_Consigne à suivre_
Poursuivez le récit de la visite de la maison Poulain à partir de sa dernière phrase.

_Passage extrait_
====

La maison Poulain, un endroit en bord d’une grande route très passante, je suis passé quinze mille fois devant : je n’avais jamais fait attention. Pourquoi ? Je suis seul, je fais attention à la route, c’est comme ça que des petits endroits magique m’échappent. Soudainement au détour d’un café, cette assez grande maison m’est indiquée par Sophie Sokebana. J’hallucine. Comment une si grande évidence a pu s’esquiver ?

Peu importe d’avoir laissé filer le temps fugace, ce n’est pas un échec ; il faut rattraper de son mieux, comme bien souvent en urbex : des éloignements, des délais, des beaucoup-comme-on-peut. Du coup en cette journée froide mais ensoleillée, automne agréable, me voici à descendre vers chez toi, André. Le vent est puissant, ça doit être un canal cet endroit. Ca s’engouffre furieux de partout dans la maison.

Volets qui claquent, porte de la cuisine qui se referme toute seule. On ne se sent pas seul dans cette habitation, pas du tout, pas du tout vraiment. Fantôme ? Je ne sais pas, comme si je n’étais pas réceptif, mais en tout cas pas un seul moment d’étouffement. Plutôt bien. Et même de la bienveillance.

====

_Données fournies_
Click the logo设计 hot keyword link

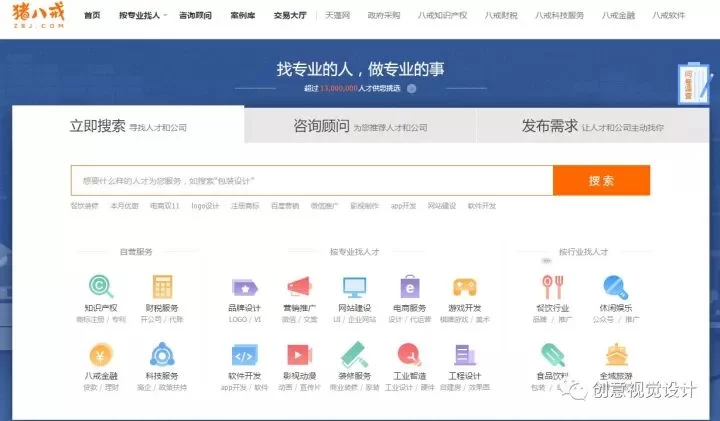(x=204, y=205)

====

_Résultat de la tâche_
C’est la maison d’un petit pépé, le papet comme on dirait dans mon patois. Plus ça va, plus je m’attache à lui. C’était un petit garagiste. Il tient ça de famille. Le papa de sa mère était garagiste-charretier. Un brin d’historique, avant la suite du récit.

André R. a un nom peu commun, ça va faciliter les recherches. Mais si peu de papiers dans cette maison, on ne trouve qu’une myriade de vieux Paris-Match, des France Dimanche, des documents épars sans intérêt aussi. Une vie au sol, éparpillée. André est né en 1924 et décédé le 11 septembre 2010 à l’âge de 86 ans.

Sa mère, Marie-Louise, née A., née en 1897 et décédée en 1983. Après c’est le mystère, aucune trace de son père. Par contre deux oncles d’André, Gaston et André, tous deux décédés en 1933. André tient-il son prénom en honneur d’un oncle ? Pourquoi cette même date ?

A l’époque, tout se récupérait, tout servait. Au milieu du bric-à-brac, des dizaines et des dizaines de boîtes chocolat Poulain. Des pleines, des vides. Ca sert à ranger. Des boîtes de farine de lin, une est à moitié pleine : moisi-pétrifié. Sur la table, une bouteille de pinard. Elle est remplie à un quart. Le verre est à côté. La veste est posée sur la chaise. Tout s’est arrêté. Tout d’un coup. Une photo d’André sur la table, très âgé.

C’est la merveille de l’urbex, arriver dans un monde authentique, une vie qui s’est figée, qui s’est arrêtée comme ça brutalement : visiteur d’une intimité familiale en fin de compte importante. Que d’authenticité brute, quel endroit incroyable ; voilà ça n’a plus bougé.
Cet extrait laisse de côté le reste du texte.